Why Account Takeover Attacks Have Become Attackers' Preferred Entry Point
Account takeover attacks have quietly become one of the most effective and disruptive threats facing organizations today. Rather than exploiting complex software vulnerabilities, attackers are increasingly choosing a simpler path: stealing or abusing legitimate credentials to walk straight through the front door. According to the Verizon Data Breach Investigations Report, stolen credentials are now involved in 44.7% of breaches, and credential abuse accounted for 22% of breaches in 2025 alone. For IT decision makers, privacy professionals, and security teams, those numbers demand attention.
The structural conditions enabling this trend are well understood, even if they remain difficult to address.

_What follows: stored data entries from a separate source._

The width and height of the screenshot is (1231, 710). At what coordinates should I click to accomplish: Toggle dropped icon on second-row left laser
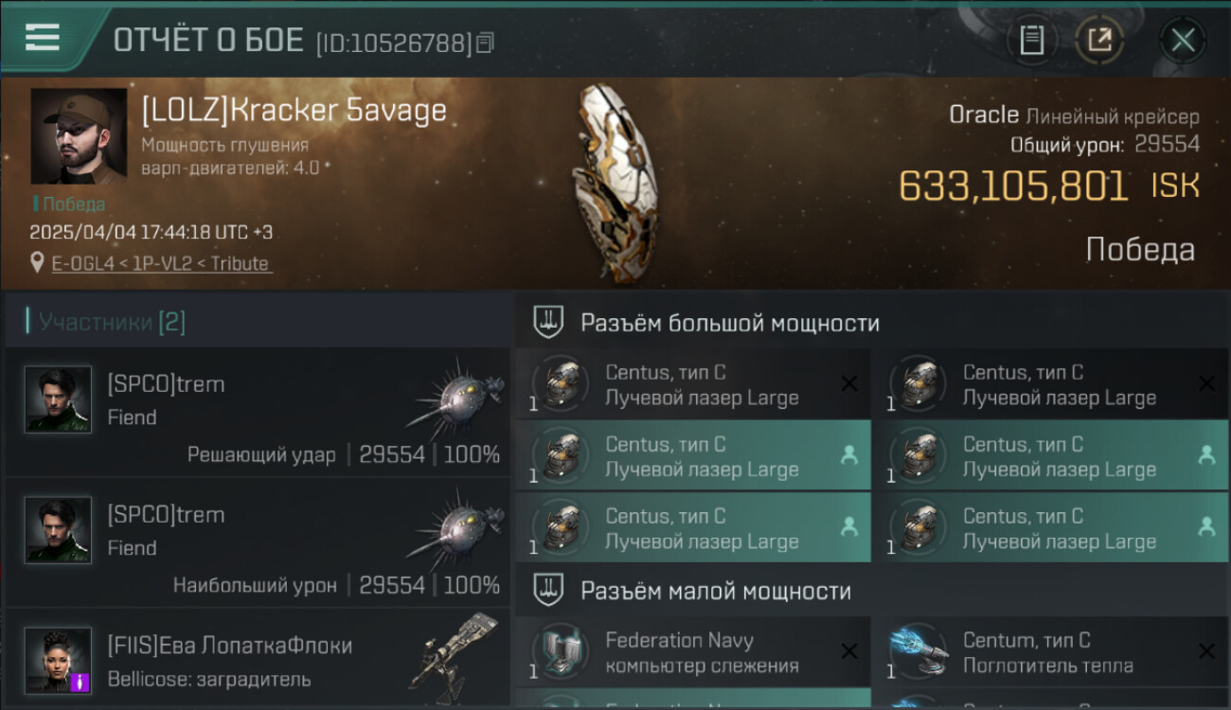[848, 455]
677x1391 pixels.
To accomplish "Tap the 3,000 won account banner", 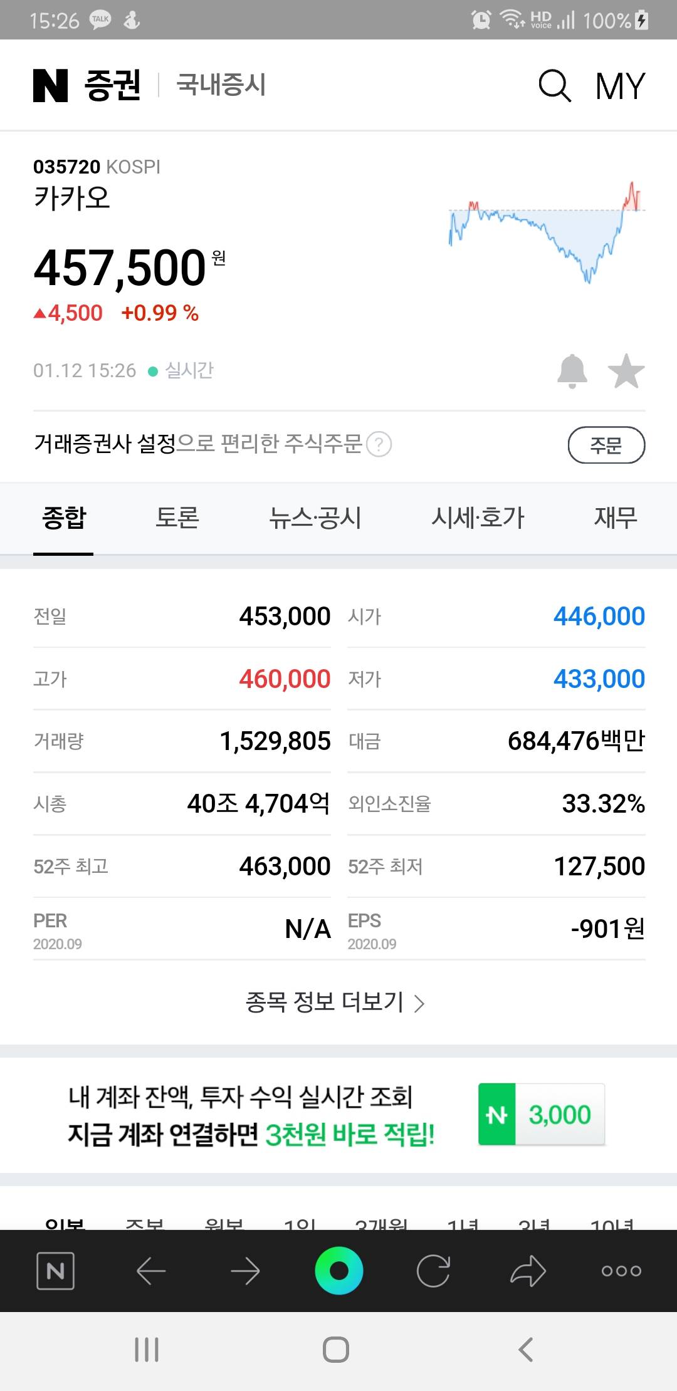I will click(x=339, y=1115).
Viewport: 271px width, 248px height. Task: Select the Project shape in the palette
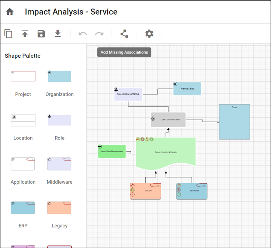click(x=23, y=76)
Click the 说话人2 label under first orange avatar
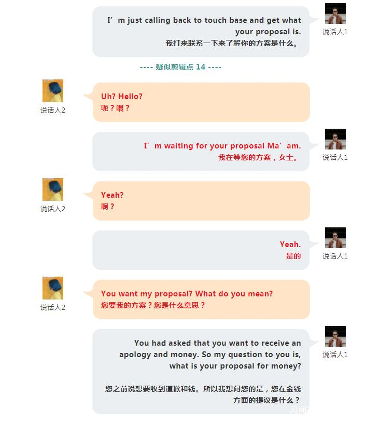 point(53,110)
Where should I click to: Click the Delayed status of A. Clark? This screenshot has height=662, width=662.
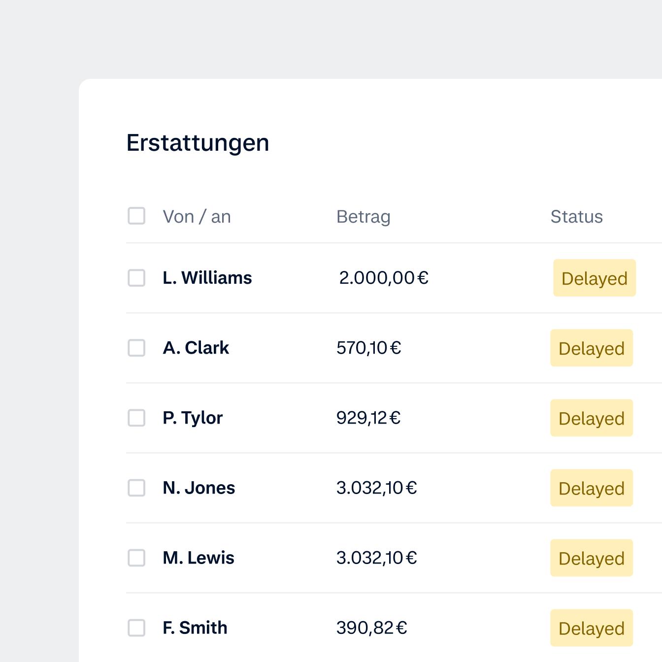(x=591, y=348)
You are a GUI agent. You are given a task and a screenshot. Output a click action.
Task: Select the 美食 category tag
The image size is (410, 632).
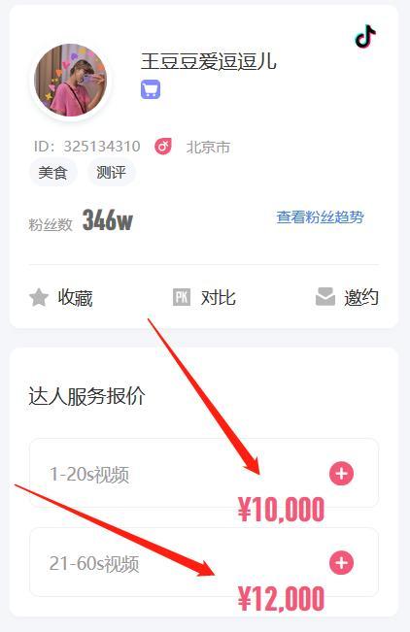click(52, 173)
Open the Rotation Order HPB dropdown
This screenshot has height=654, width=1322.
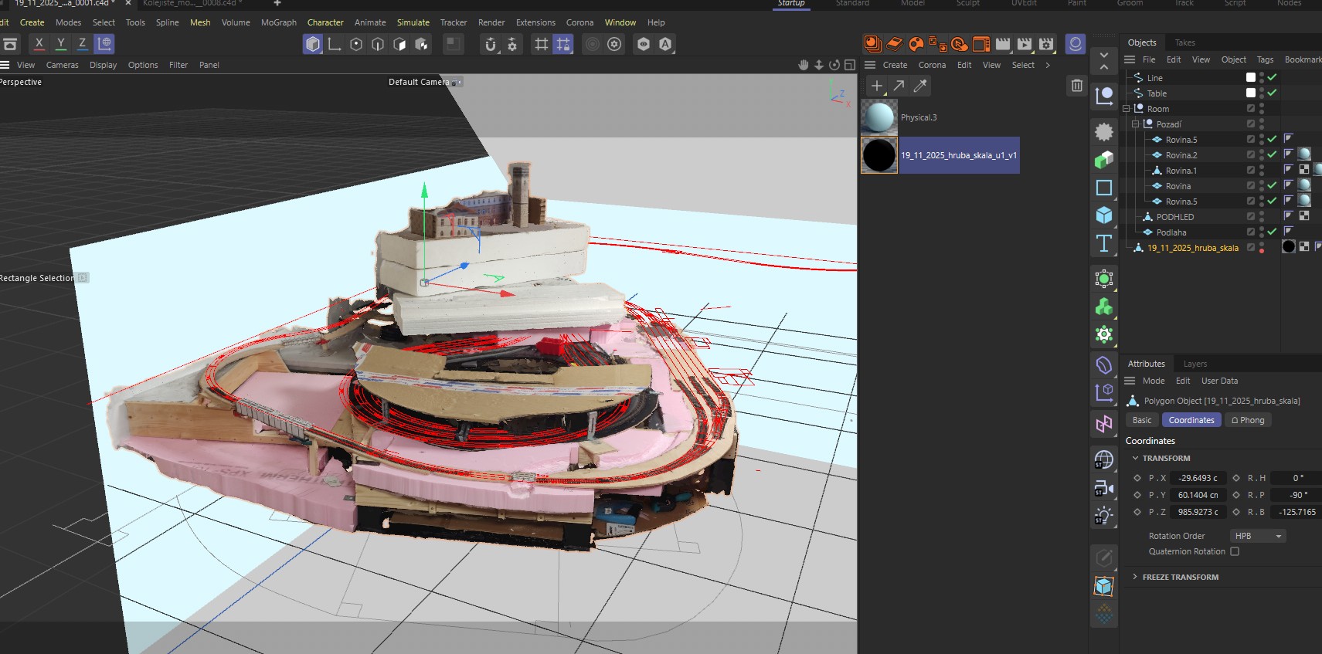click(1257, 536)
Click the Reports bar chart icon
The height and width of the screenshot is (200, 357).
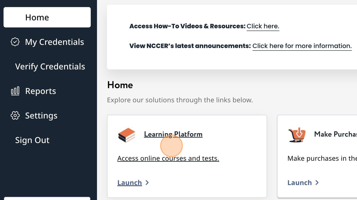[15, 91]
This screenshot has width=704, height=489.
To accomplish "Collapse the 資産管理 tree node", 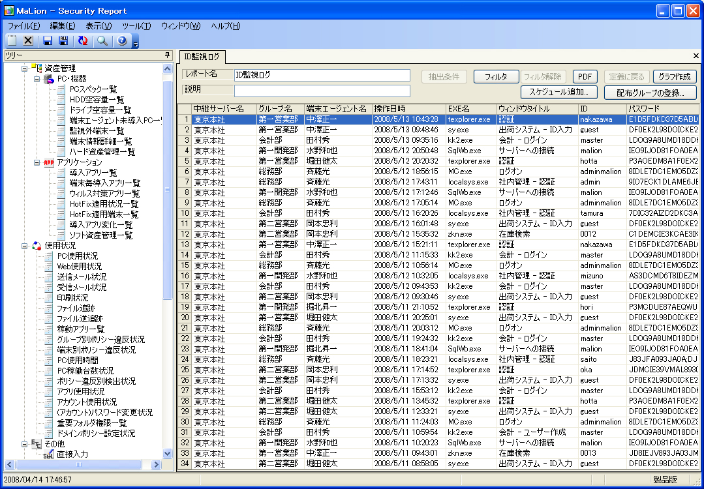I will tap(25, 68).
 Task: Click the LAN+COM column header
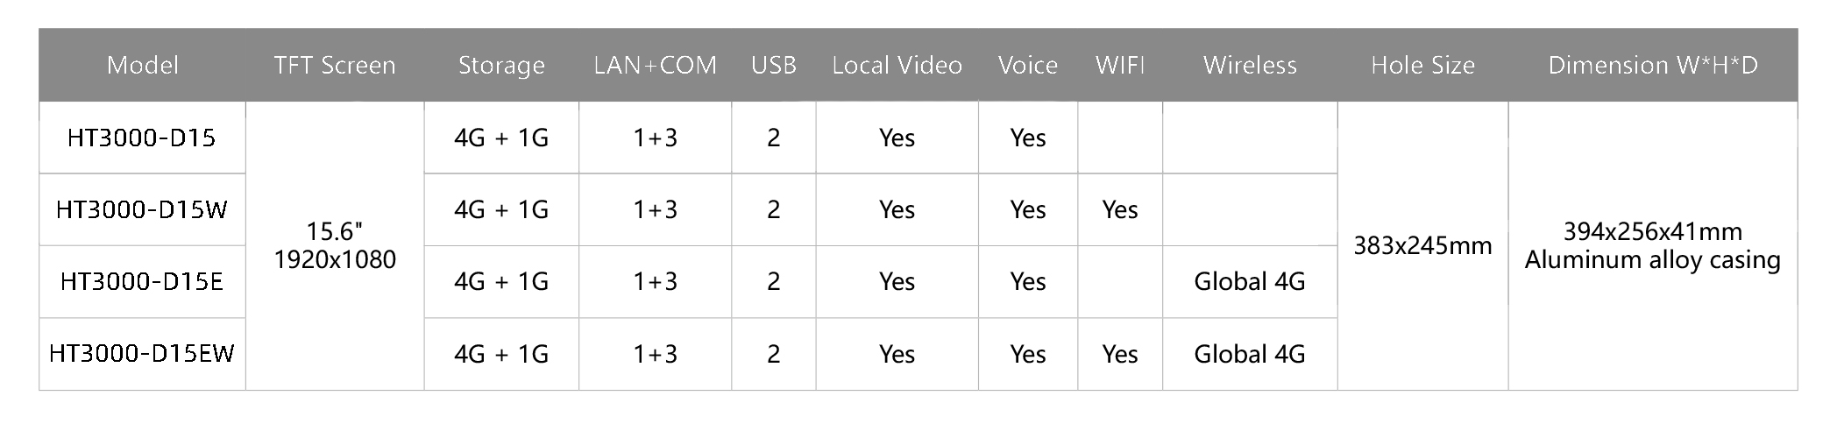(655, 65)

Organizations now manage thousands of human and non-human identities spread across cloud platforms, SaaS applications, remote endpoints, and contractor networks. Hybrid working, Bring-Your-Own-Device (BYOD) policies, and third-party access integrations have collectively eroded the clean perimeter that traditional security architectures were built around. The result is that security teams frequently lack real-time visibility into who has access to what — and critically, whether that access can actually be trusted at any given moment.
For attackers, this complexity is an invitation. Compromising an account through credential theft or session hijacking is often faster, quieter, and more scalable than hunting for unpatched infrastructure vulnerabilities. And once inside, a valid identity provides cover that malicious network traffic simply does not.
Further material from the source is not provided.